Il Consigliere IVASS, Riccardo Cesari, è intervenuto al convegno dedicato al New Insurance: “Re-imaging Insurance. Verso un ecosistema resiliente”.

Il convegno ha messo a fuoco le nuove possibilità di mercato nel settore assicurativo, nuovi rischi, nuovi prodotti, nuovi modelli di distribuzione.

Consigliere IVASS: Verso una nuova cultura assicurativa

Siamo in una fase di cambiamento, nota già da tempo, ma che l’attuale situazione economica e sanitaria ha accelerato.

Da un lato è venuta in primo piano, in Italia, la sottoassicurazione delle famiglie e delle imprese nel ramo Danni, riflesso, probabilmente, di una cultura attenta alla vita ma non alle cose e alla proprietà, sia essa pubblica o privata. Il rapporto Premi Danni / PIL nel 2018 e nel 2019 non raggiungeva la metà della media internazionale ed inoltre era in calo tendenziale dal 2.5% del 2006.

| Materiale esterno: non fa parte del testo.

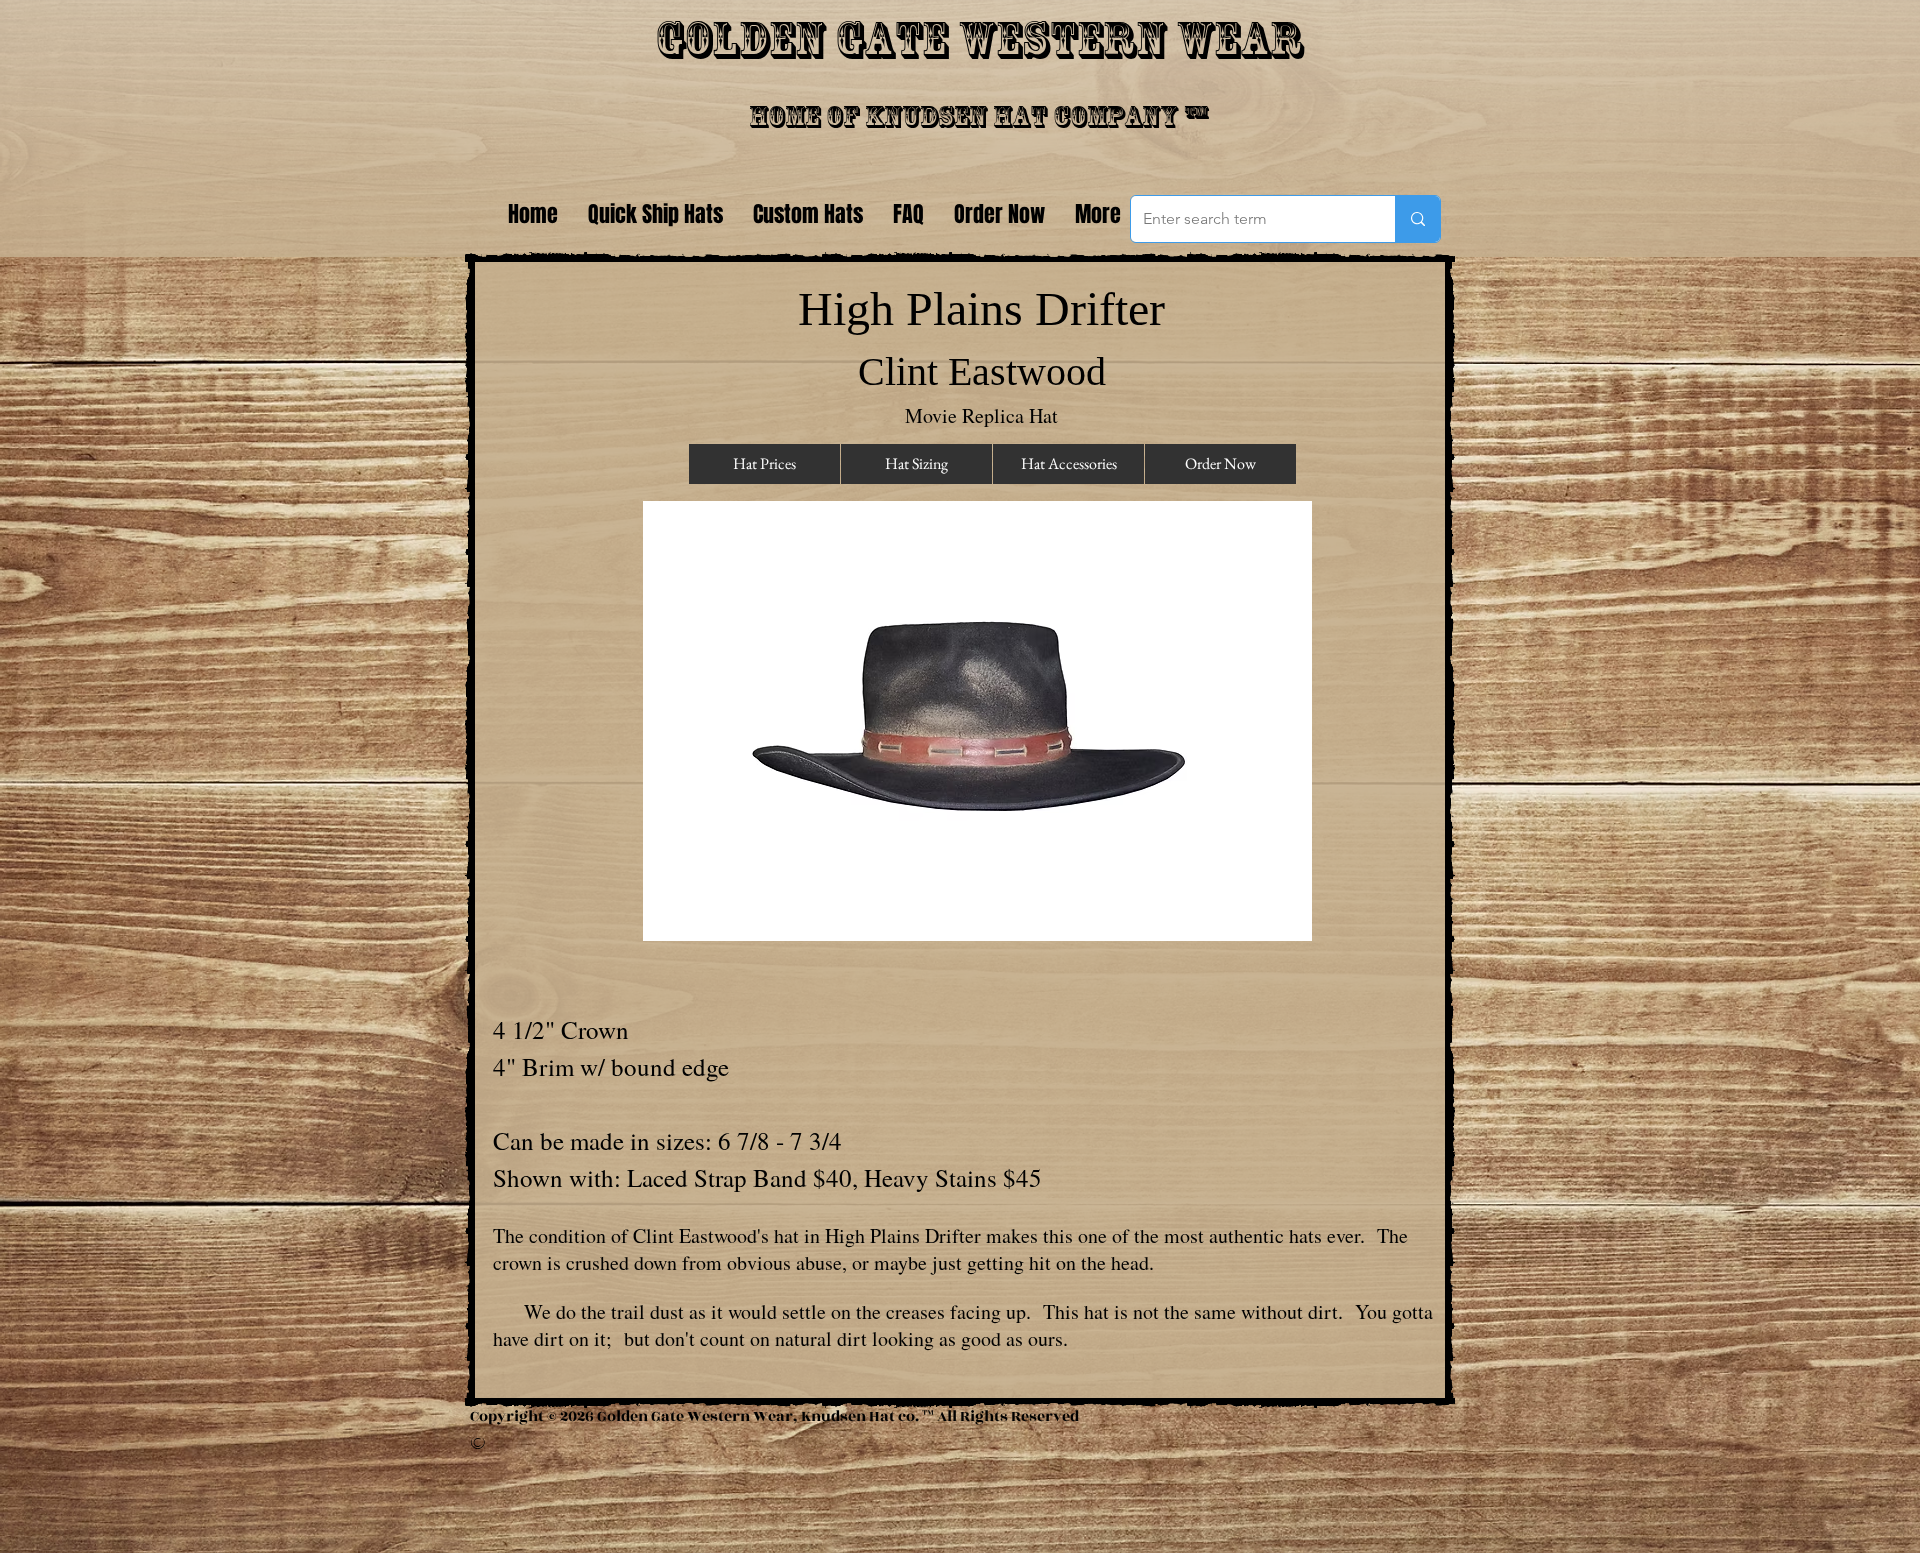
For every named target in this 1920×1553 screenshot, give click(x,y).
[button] (977, 721)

Dall’altro lato si è manifestata concretamente l’arretratezza del nostro Paese sulla strada della digitalizzazione, considerato che, nei confronti internazionali, siamo di gran lunga sotto la media e, per alcuni aspetti come il capitale umano e gli skill ICT, addirittura ultimi in Europa.

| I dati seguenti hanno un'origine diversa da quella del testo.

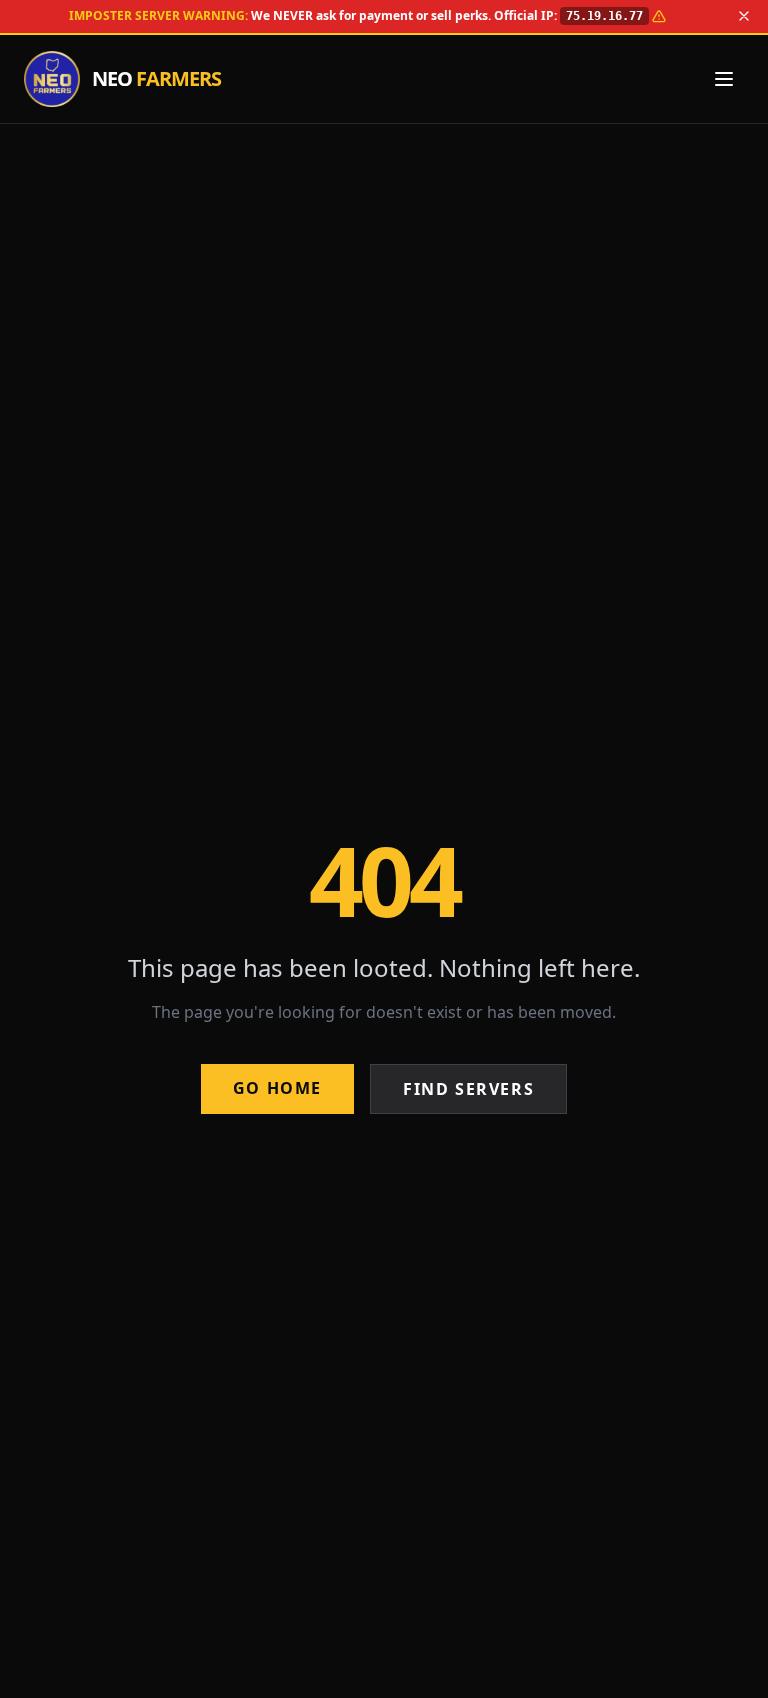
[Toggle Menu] (724, 79)
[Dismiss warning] (744, 16)
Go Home (277, 1088)
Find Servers (468, 1089)
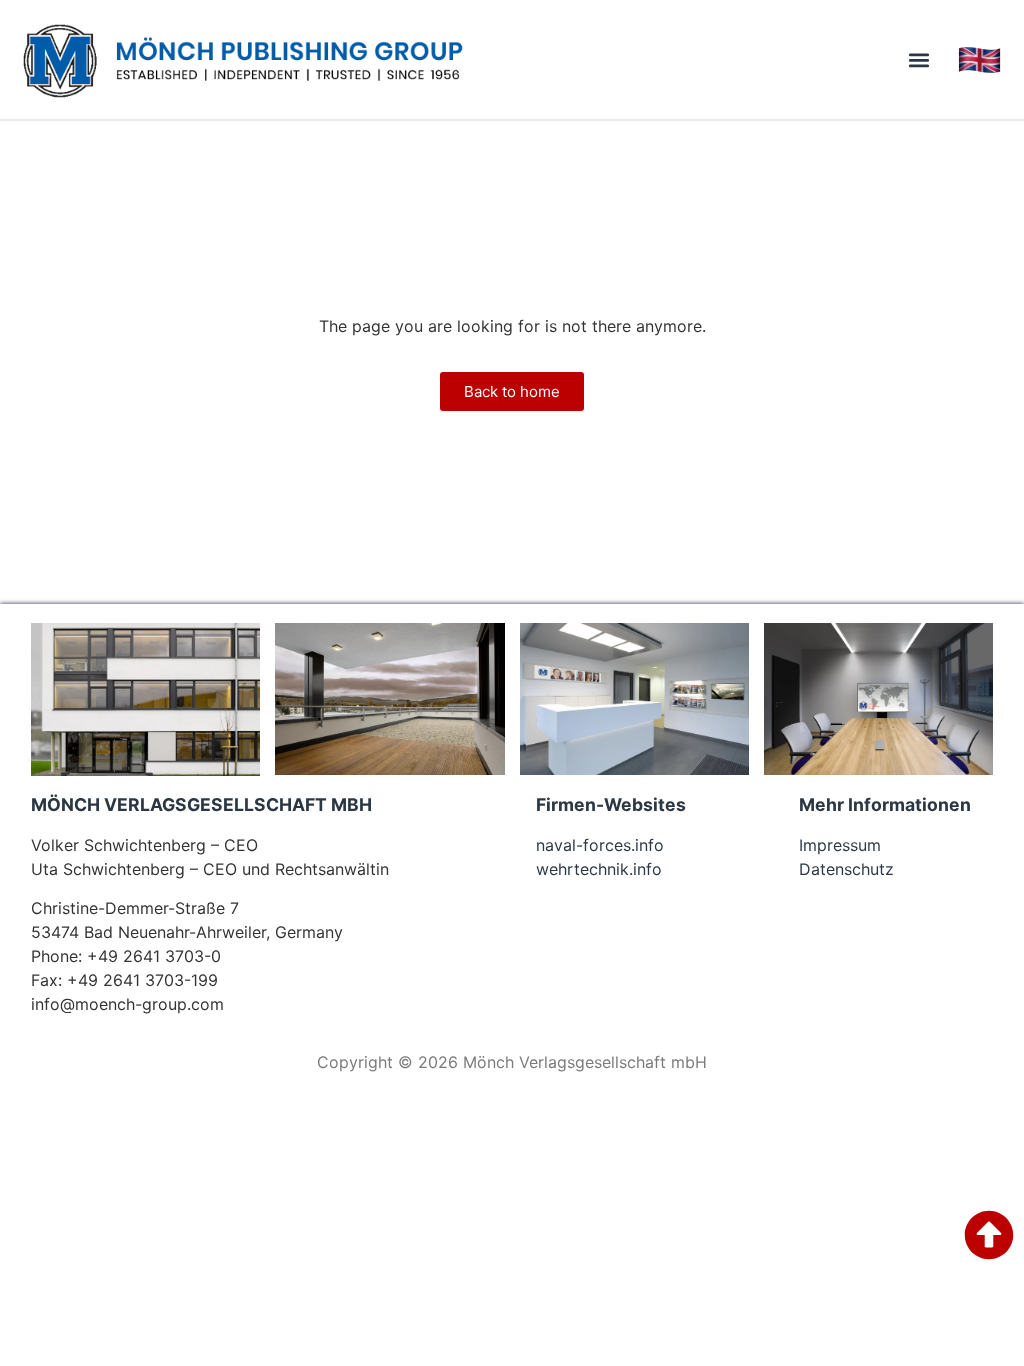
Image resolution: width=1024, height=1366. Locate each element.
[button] (919, 59)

In questa prospettiva, sottolinea il consigliere IVASS Cesari, c’è possibilità di raddoppiare il business nel settore Danni, qualcosa come 40 miliardi di euro anni, e che la strada della digitalizzazione può essere la strada per raggiungere questo obiettivo.

I nuovi prodotti innovativi del settore assicurativo

Il Consigliere IVASS, quindi, elenca tutta quella gamma di prodotti che, in base al loro osservatorio, stanno innovando il settore assicurativo:

  • L’area mobilità, che prevede soluzioni anche per le nuove forme di trasporto, con coperture flessibili nel tempo, nello spazio e nelle modalità di viaggio, incluse le varie forme di sharing e di trasporto su mezzi pubblici;
  • L’area salute, che affianca alle tradizionali coperture infortuni e malattia anche forme nuove con strumenti digitali di prevenzione e di interazione col cliente (chatbots etc.) e forme di assistenza domiciliare (medici, fisioterapisti, infermieri, badanti, baby e pet-sitter, consegne a domicilio di farmaci e generi alimentari);
  • L’area casa, che vede ampliamenti delle coperture fino a includere le catastrofi naturali (terremoto, alluvione) e i problemi di inagibilità;
  • L’area cyber, in crescita con la diffusione del lavoro agile (smart working) e con l’incremento esponenziale dei rischi informatici sotto i due profili del cybercrime e del rischio operativo. La gestione via internet di dati sensibili richiede, in particolare, la doppia copertura sia dal rischio attivo di violazione della privacy (GDPR) sia dal rischio passivo di danni per furto d’identità, reputazione e immagine aziendale. Le coperture proposte includono a volte anche i servizi di tutela digitale e di ingegneria reputazionale, che consentono di eliminare o deindicizzare i contenuti ritenuti lesivi e diffamatori;
  • L’area PMI, per effetto di una crescente consapevolezza di queste imprese verso l’esposizione ai rischi, inclusi i rischi da danni ambientali e l’assistenza ai clienti. Da notare che a seguito del Superbonus 110% per la riqualificazione energetica e sismica degli edifici, alcune compagnie si sono attivate per l’acquisizione del credito d’imposta generato dall’intervento.

Per quanto riguarda il settore Ramo Vita, invece, la gestione assicurativa è da tempo sottoposta a un forte stress per il protrarsi da alcuni anni di un regime di ultra-bassi tassi d’interesse, per l’Italia di poco sopra lo 0 persino sulla scadenza a 10 anni.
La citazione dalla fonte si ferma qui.